* **Exercise input**
»»

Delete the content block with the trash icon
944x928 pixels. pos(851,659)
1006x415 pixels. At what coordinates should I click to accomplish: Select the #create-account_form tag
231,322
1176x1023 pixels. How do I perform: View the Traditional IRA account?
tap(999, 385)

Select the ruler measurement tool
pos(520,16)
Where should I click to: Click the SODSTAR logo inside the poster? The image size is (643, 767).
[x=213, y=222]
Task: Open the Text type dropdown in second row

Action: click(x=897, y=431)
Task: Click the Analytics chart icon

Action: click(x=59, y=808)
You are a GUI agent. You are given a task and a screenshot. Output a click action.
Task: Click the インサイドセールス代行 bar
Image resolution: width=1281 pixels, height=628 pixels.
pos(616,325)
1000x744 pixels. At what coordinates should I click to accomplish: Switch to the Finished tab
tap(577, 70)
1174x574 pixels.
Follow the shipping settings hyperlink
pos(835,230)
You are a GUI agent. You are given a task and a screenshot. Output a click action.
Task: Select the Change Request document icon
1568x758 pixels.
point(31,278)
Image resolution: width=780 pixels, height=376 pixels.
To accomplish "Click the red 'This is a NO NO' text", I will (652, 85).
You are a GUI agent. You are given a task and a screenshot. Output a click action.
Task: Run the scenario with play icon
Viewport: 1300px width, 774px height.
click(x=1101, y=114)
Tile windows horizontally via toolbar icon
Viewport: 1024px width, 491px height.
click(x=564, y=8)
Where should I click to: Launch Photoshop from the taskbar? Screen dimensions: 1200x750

««

* **Task to carry out**
Write out each record exactly, without addition or omission.

* **Response below**
Delete the content block with the trash icon
944x928 pixels. pos(851,659)
1006x415 pixels. At what coordinates should I click to accomplish: Select the #create-account_form tag
231,322
1176x1023 pixels. How do I perform: View the Traditional IRA account?
tap(999, 385)

Select the ruler measurement tool
pos(520,16)
Where should I click to: Click the SODSTAR logo inside the poster? The image size is (643, 767).
[x=213, y=222]
Task: Open the Text type dropdown in second row

Action: click(x=897, y=431)
Task: Click the Analytics chart icon

Action: click(x=59, y=808)
You are a GUI agent. You are given a task and a screenshot. Output a click action.
Task: Click the インサイドセールス代行 bar
Image resolution: width=1281 pixels, height=628 pixels.
pos(616,325)
1000x744 pixels. At what coordinates should I click to accomplish: Switch to the Finished tab
tap(577, 70)
1174x574 pixels.
Follow the shipping settings hyperlink
pos(835,230)
You are a GUI agent. You are given a task and a screenshot. Output a click action.
Task: Select the Change Request document icon
1568x758 pixels.
point(31,278)
Image resolution: width=780 pixels, height=376 pixels.
To accomplish "Click the red 'This is a NO NO' text", I will (652, 85).
You are a GUI agent. You are given a task and a screenshot. Output a click action.
Task: Run the scenario with play icon
Viewport: 1300px width, 774px height.
click(x=1101, y=114)
Tile windows horizontally via toolbar icon
Viewport: 1024px width, 491px height.
click(x=564, y=8)
Where should I click to: Launch Photoshop from the taskbar? Screen dimensions: 1200x750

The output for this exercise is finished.